• Minerva anestesiologica · Dec 2002

    Review

    Should disclosure of the danger of awareness during general anesthesia be a part of preanesthesia consent?

    • G M Gurman, N Weksler, and M Schily.
    • Division of Anesthesiology, Ben Gurion University of the Negev, Faculty of Health Sciences and Soroka Medical Center, Beer Sheva, Israel.
    • Minerva Anestesiol. 2002 Dec 1; 68 (12): 905-10.

    AbstractAwareness during anesthesia (AGA) is known as an intraoperative incident which could lead to a series of untoward effects, among them symptoms compatible with the posttraumatic stress syndrome (PTSS). Incidence of AGA ranges between 0.1% and 0.7%, most of the reports indicating a 0.2% rate of all general anesthesias.
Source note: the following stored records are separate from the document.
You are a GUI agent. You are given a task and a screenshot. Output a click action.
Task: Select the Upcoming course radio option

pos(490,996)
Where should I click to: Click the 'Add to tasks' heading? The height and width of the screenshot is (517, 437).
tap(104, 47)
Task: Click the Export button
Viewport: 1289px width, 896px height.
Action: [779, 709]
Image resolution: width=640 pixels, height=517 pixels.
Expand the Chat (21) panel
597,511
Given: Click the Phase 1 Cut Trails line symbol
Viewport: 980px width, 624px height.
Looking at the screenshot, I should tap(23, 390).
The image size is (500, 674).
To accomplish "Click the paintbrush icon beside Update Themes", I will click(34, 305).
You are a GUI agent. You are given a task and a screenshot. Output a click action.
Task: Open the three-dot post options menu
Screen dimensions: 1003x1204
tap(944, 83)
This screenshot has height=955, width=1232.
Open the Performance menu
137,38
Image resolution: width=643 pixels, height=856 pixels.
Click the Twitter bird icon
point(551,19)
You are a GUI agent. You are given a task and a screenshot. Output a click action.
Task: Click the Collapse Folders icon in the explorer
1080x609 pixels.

Nevertheless, some patients are considered to be in a higher than usual risk for developing this incident. The list of AGA high-risk situations include caesarian section, open heart surgical procedures, marked obesity, major trauma with hemodynamic instability and chronic use of drugs, alcohol or tobacco smoking. The usual preanesthetic informed consent does not mention AGA among the possible undesired effects of general anesthesia, neither in Israel nor in other parts of the world. This paper rises the question of the indication to discuss the AGA matter, as part of the informed consent, with any patient who is prone develop it in a significant higher percentage than the general population. The topic can be discussed by the primary care physician or by the surgeon, but this represents the obvious task of the anesthesiologist during his/her first contact with the patient before anesthesia and surgery. It is the authors belief that a preoperative discussion on AGA might substantially reduce the magnitude of repercussions of AGA among high-risk patients to develop this anesthetic complication.